[Pixel coordinate grounding data]
§
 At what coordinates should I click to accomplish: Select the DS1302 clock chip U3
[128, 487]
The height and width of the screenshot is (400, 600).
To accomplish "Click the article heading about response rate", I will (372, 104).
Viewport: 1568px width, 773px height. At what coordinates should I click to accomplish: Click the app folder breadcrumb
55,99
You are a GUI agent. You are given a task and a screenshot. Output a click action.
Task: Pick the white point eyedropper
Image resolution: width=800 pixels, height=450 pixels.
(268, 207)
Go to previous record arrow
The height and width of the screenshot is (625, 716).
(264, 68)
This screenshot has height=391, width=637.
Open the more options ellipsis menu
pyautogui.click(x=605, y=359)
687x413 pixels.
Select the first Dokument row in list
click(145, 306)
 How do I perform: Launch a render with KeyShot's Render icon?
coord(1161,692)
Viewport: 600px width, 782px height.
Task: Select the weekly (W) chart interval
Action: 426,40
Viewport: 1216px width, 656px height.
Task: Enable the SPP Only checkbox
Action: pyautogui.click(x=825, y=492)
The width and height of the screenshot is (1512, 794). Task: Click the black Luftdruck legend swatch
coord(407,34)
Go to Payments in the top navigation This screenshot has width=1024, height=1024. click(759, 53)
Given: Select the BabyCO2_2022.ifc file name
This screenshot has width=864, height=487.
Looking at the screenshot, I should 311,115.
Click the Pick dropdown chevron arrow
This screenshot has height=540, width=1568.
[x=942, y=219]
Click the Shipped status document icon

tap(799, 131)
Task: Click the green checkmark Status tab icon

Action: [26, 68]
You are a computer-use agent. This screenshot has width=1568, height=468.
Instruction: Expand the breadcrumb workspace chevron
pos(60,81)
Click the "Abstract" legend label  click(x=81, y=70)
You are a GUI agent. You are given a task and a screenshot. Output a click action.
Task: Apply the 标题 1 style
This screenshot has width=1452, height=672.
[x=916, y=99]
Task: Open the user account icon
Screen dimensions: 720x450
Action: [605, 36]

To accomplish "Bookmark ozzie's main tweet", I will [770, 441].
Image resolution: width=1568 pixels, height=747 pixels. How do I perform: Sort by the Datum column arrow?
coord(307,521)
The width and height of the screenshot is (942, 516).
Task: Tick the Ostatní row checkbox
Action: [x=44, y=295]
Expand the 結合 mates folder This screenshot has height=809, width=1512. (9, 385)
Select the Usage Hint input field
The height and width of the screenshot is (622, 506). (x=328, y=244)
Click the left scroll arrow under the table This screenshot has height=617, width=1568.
§
→ **Your task**:
Beginning of the records through the line with "This screenshot has height=391, width=637.": return that span exactly and stop there.

→ **Expected answer**:
 At what coordinates should I click to accomplish: Select the DS1302 clock chip U3
[128, 487]
The height and width of the screenshot is (400, 600).
To accomplish "Click the article heading about response rate", I will (372, 104).
Viewport: 1568px width, 773px height. At what coordinates should I click to accomplish: Click the app folder breadcrumb
55,99
You are a GUI agent. You are given a task and a screenshot. Output a click action.
Task: Pick the white point eyedropper
Image resolution: width=800 pixels, height=450 pixels.
(268, 207)
Go to previous record arrow
The height and width of the screenshot is (625, 716).
(264, 68)
This screenshot has height=391, width=637.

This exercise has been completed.